Exercise task ::
List every line below that contains the word "Expand", treating uppercase and lowercase as different.

Word and element location data

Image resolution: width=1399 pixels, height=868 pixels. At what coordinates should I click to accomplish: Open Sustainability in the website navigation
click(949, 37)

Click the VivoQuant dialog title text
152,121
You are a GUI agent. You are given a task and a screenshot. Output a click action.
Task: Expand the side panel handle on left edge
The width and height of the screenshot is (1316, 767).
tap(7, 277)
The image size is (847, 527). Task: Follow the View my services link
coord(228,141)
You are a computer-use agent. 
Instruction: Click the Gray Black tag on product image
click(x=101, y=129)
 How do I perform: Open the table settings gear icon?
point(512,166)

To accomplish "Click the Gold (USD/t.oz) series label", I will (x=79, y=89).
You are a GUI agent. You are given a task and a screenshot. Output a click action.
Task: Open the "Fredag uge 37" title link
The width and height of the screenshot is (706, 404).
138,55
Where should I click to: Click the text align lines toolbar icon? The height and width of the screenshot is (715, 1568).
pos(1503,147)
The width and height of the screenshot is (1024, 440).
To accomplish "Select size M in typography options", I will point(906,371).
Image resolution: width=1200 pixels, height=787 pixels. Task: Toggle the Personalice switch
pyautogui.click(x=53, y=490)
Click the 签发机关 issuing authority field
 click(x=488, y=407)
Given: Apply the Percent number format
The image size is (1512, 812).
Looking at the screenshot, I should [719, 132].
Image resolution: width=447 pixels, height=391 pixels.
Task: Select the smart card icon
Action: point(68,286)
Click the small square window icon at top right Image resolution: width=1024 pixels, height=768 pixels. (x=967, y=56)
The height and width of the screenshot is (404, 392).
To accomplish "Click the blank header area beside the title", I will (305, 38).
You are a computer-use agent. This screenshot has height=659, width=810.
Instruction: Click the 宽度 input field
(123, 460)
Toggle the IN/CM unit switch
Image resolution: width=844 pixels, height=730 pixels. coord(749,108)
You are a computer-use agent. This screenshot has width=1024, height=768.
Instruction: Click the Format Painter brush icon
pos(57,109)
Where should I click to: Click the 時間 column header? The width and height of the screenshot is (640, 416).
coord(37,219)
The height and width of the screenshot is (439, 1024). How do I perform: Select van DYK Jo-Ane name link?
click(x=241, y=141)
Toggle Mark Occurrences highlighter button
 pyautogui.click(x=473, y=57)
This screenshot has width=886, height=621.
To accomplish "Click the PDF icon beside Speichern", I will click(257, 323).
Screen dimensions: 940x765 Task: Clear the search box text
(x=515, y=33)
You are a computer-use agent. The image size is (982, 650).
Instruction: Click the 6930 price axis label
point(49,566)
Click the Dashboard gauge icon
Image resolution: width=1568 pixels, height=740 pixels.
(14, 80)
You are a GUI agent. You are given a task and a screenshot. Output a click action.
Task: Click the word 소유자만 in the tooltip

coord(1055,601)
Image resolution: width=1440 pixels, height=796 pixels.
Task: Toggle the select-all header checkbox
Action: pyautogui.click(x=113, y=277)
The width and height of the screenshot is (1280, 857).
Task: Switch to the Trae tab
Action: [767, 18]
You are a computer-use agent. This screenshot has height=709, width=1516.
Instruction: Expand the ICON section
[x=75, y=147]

Answer to the exercise ::
Task: Expand the side panel handle on left edge
Instruction: Expand the ICON section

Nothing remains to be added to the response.